Bè … forse in senso lato probabilmente sì. Sopratutto dal punto di vista della difficoltà di avere delle relazioni reali con gli altri. Questa secondo me è una difficoltà che abbiamo tutti e a tanti livelli. Ma la difficoltà di essere insieme in questo mondo, di essere qualcosa per sé stessi e quindi anche per gli altri, come si fa a non sentirsela addosso? Il testo è una creazione letteraria che prende spunto da alcune realtà terribili. Quindi nelle ragioni più intime ti dico forse sì, un po’ mi ci riconosco.
E quali sono le parti del personaggio con cui empatizzi?
Sicuramente con la difficoltà di mettere al mondo un figlio. Il copione di questo testo pone questo problema.
Ci sono state difficoltà particolari?(regista)
La difficoltà maggiore è stata cercare di portare il pubblico dalla parte del personaggio, essendo un personaggio disturbante sin dall’inizio. Cercare quindi di fare in modo che il pubblico viaggiasse con lui. C’è da dire anche che il copione è molto corto. Portarlo in scena ha voluto dire per noi cercare di allungarlo in qualche modo. E non è cosa facile.
Chi ha scelto di mettere in scena il testo di Trevisan?
Me medesimo. E’ uno dei primissimi copioni teatrali che Trevisan ha scritto. Nasce come scrittore e romanziere e poi ha cominciato a scrivere per il teatro.
Perché proprio la scelta di questo testo e non di altri?
Potrei dare una spiegazione molto snob. In primis lo stile narrativo. E poi perché questo tipo di narrativa, così asciutta e così attenta ti impone una sfida, da attore, molto particolare. E poi, è un ruolo che un po’ mi discosta dai personaggi che ho fatto prima.
La produttrice Cynthia Storari, ideatrice anche del progetto, saluta la rassegna entusiasta delle serate e di tutti gli interpreti. E come darle torto, quando attori di vero teatro si cimentano in progetti inediti, azzardati e azzeccatissimi per il loro talento, per le loro intenzioni, per il loro essere Attori, per la nostra realtà quotidiana.
Perché proprio “Punti di rottura” il titolo di questa rassegna?

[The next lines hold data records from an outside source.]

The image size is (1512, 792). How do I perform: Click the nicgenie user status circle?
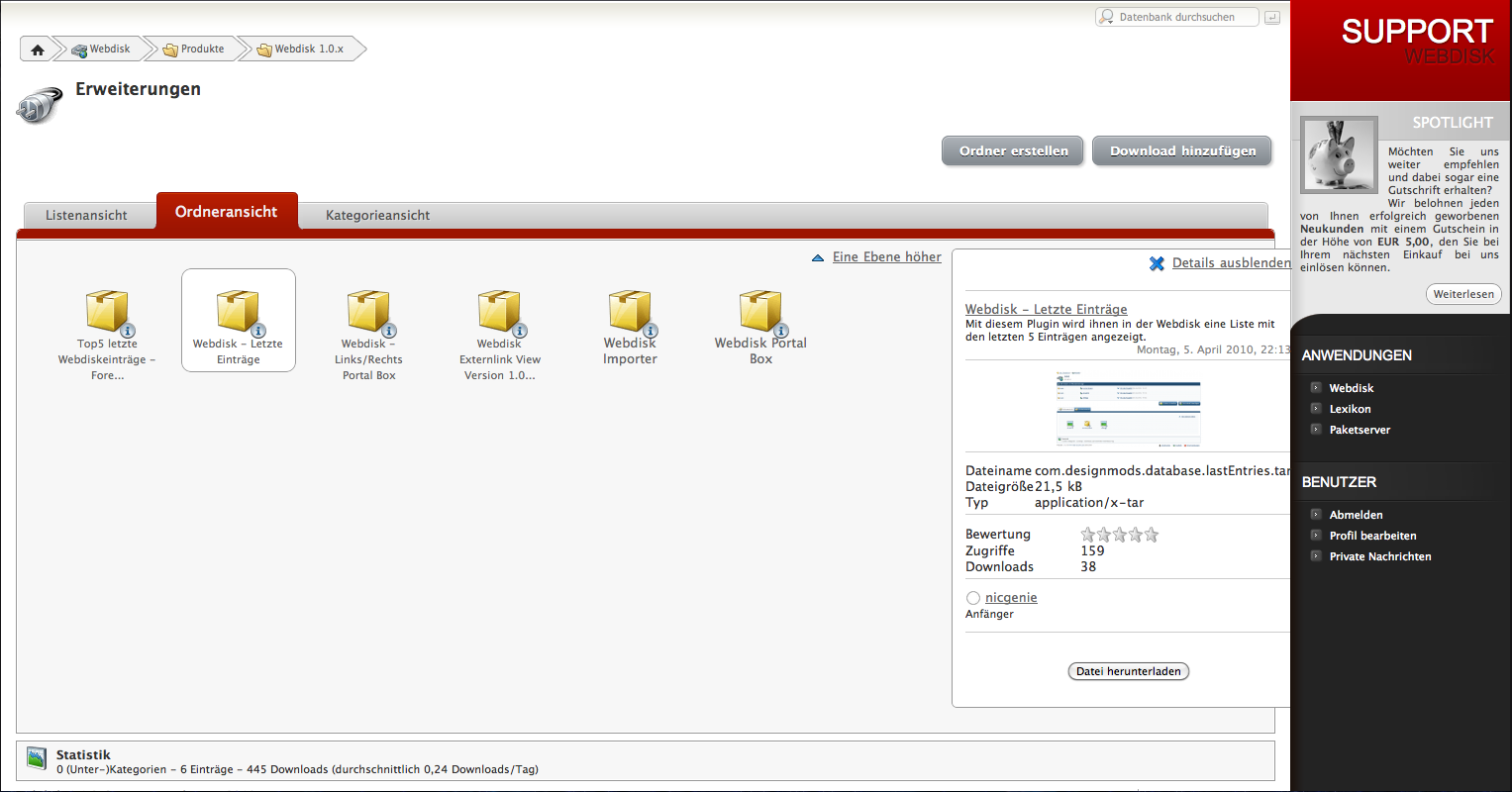(x=973, y=598)
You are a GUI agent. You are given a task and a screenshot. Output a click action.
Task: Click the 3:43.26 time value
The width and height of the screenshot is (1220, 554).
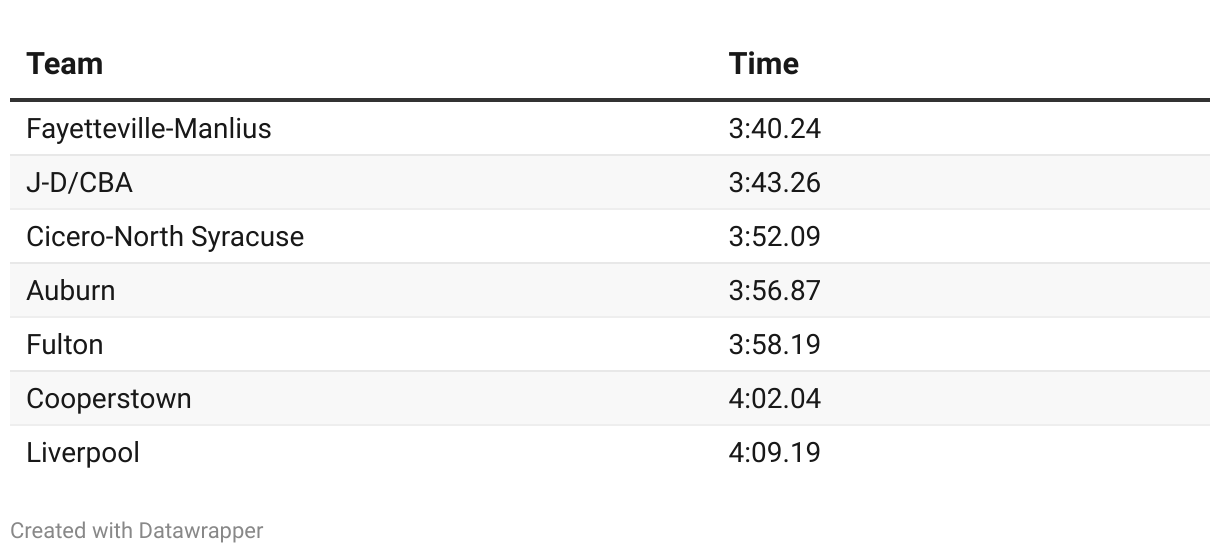coord(775,183)
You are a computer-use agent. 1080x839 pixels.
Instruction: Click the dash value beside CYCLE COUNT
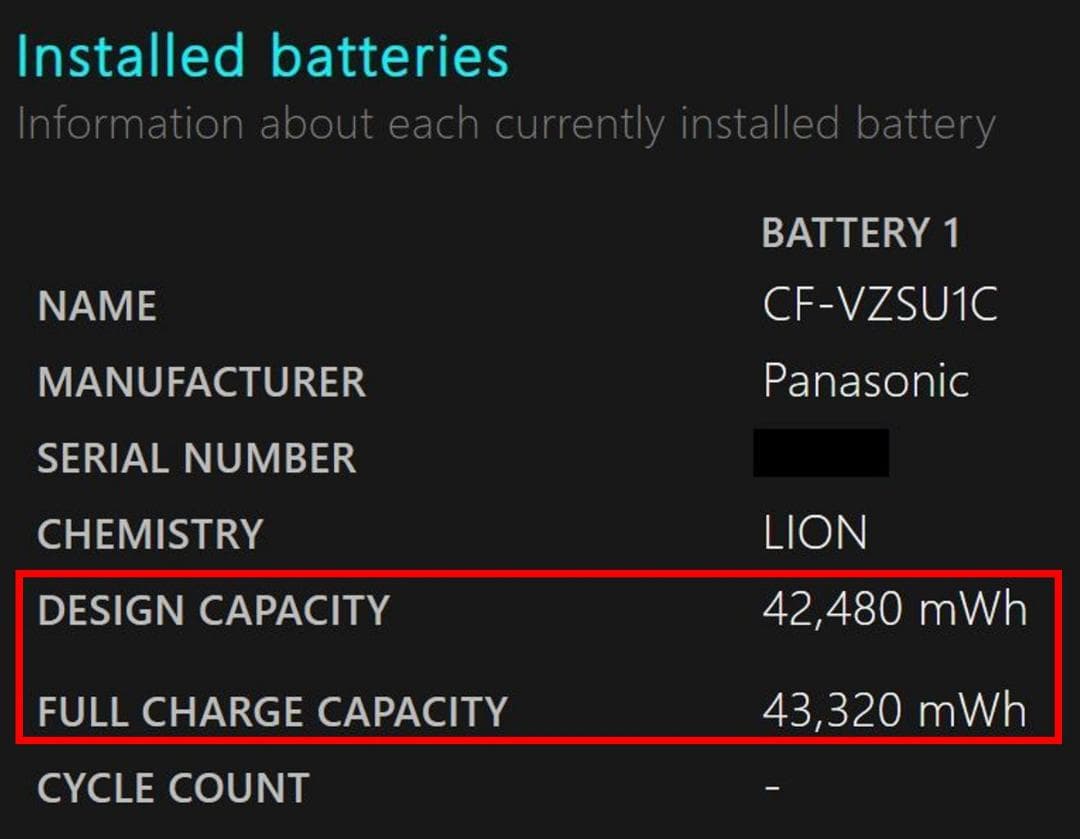(772, 787)
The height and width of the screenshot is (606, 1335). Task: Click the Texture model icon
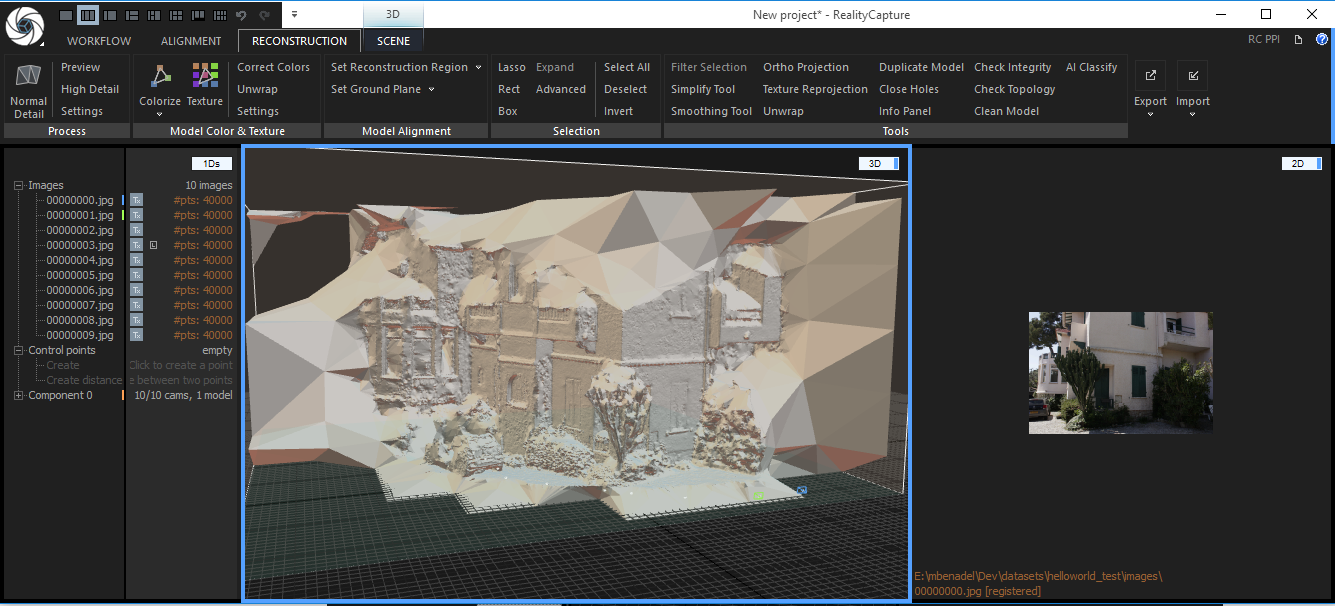point(205,77)
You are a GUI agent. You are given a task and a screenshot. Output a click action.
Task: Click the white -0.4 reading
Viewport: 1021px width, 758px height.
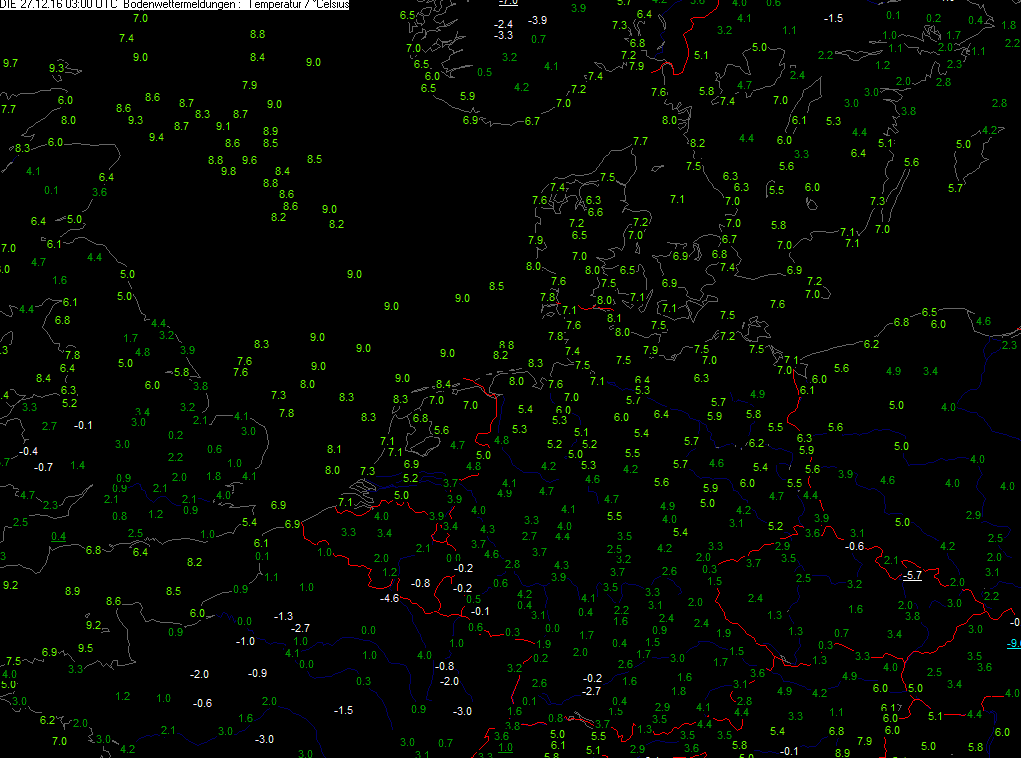point(29,451)
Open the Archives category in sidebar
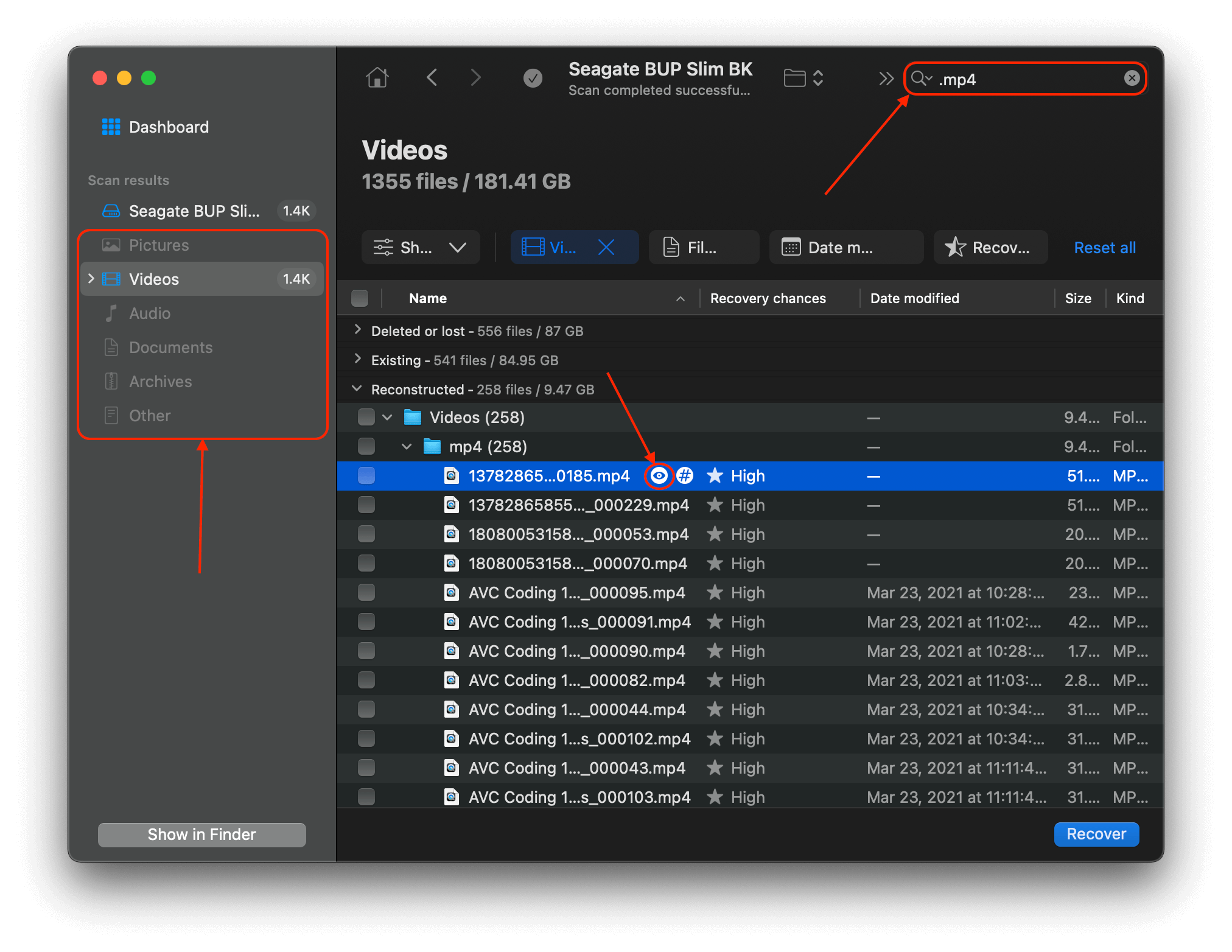This screenshot has width=1232, height=952. click(x=161, y=381)

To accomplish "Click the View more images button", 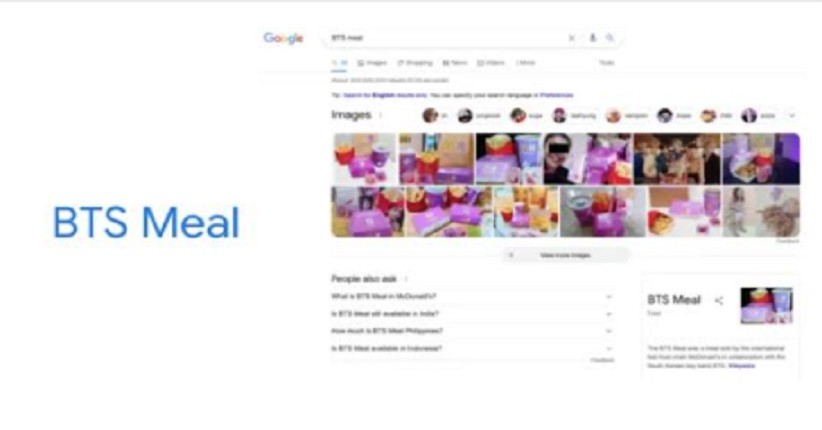I will pos(565,255).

Sarebbe il breaking point in inglese. E’ un susseguirsi di stati di animo che ti portano ad un momento in cui c’è qualcosa che si spezza e che, quindi, ti porta a fare un qualcosa che risolve la situazione o che la fa precipitare drasticamente. In tutti e tre gli spettacoli presentati durante la rassegna c’è sempre qualche cosa che viene spezzato. Questo è stato il tema conduttore e non caso i sottotitoli: “vengono da un tempo crudele in un momento crudele per tutti noi”. E’ la crudeltà insita nella vita quotidiana che ci uccide. La crudeltà di stato, la crudeltà mentale delle varie psicopatologie.
I protagonisti di questi 3 “spezzoni di rottura” sono tutti uomini. C’ è una ragione specifica di questa scelta?
Beh… gli uomini sono quelli che più rimangono ossessionati da ciò che li circonda. Sono forse quelli che sono un po’ più fragili. Sarebbe infatti interessante vedere, appunto, al femminile la versione di “Punti di Rottura”.
Sei soddisfatta di come è andata la rassegna?
Assolutamente sì. Penso di riproporla al femminile. Già stanno arrivando proposte tra cui il monologo di Silvia Guidi. Questi testi invece spero di portarli al SALA 1. Non so se riesco a portare “Il Recinto” perché riuscire a rimettere insieme tutti e tre gli attori, che sono molto ambiti, sarà un’impresa.